Abstract

Abstract Background Tumescent liposuction is an established method for surgical therapy of lipoedema - a chronic, progressive, and painful fat distribution disorder. We aimed to assess the clinical effectiveness and safety of liposuction in patients with lipoedema (stage I-III) compared to any conservative treatment, concerning patient-relevant outcomes, such as reduction of pain, reduction in the size of extremities, improvement in quality of life (QoL), and safety events. Methods A systematic review was conducted, and five databases were searched. In-/exclusion criteria were predefined according to the PICOS scheme. The internal validity of the included studies was assessed using the IHE checklist; strength of evidence for safety outcomes by the GRADE approach. Results Six prospective uncontrolled trials (467 patients) were included for assessment of clinical effectiveness. Pain outcomes (patient-reported) statistically significantly improved at six-months follow-up and up to 12 years after liposuction (six studies). Reduced sizes of patients' extremities before-and-after liposuction were reported in three studies regarding reduced leg volume and circumference of lower extremities. Statistically significant improvements in lipoedema-related QoL outcomes were reported in four studies. Seventeen post-operative adverse events occurred overall (492 patients, one additional retrospective study), including five serious adverse events. Other reported procedure-related adverse events comprise, e.g., post-operative wound infections and bleedings.

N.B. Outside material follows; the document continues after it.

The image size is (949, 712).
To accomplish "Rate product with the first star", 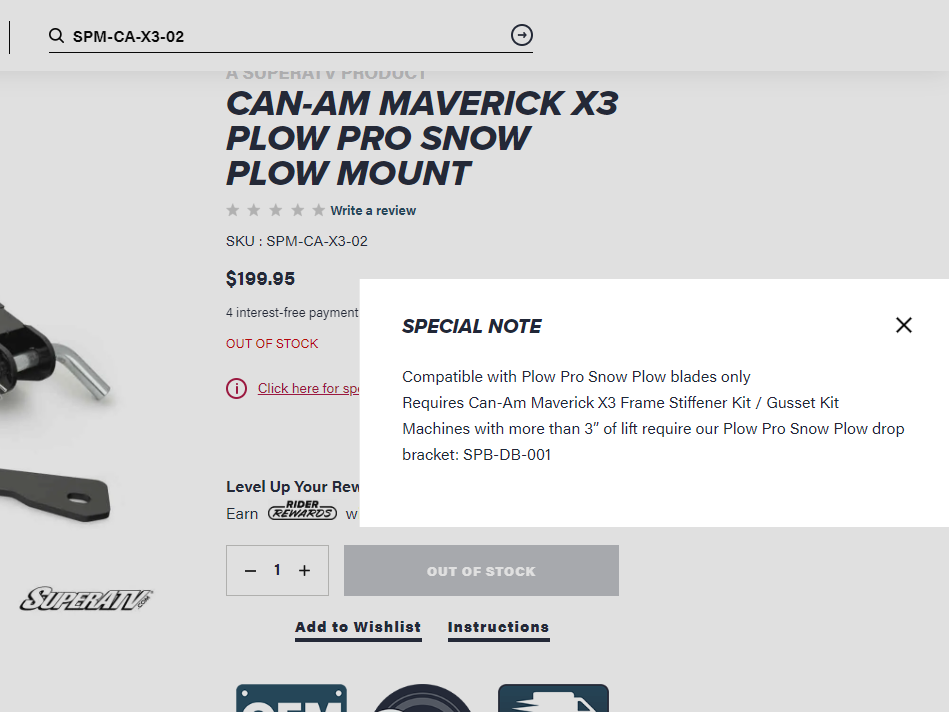I will (233, 210).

Studies were judged with moderate/high risk of bias. Strength of evidence for safety outcomes was judged to be very low. Conclusions The current evidence is insufficient to prove that tumescent liposuction as safe as und more effective than conservative therapy for lipoedema. However, based on the limited evidence of the included uncontrolled studies, liposuction may potentially reduce lipoedema-associated clinical symptoms and improve the QoL. Key messages Based on the limited evidence of identified uncontrolled studies, liposuction may potentially reduce lipoedema-associated clinical symptoms and improve the quality of life of affected females. High-quality comparative studies need to be awaited. The results may support and influence the effect estimates considerably.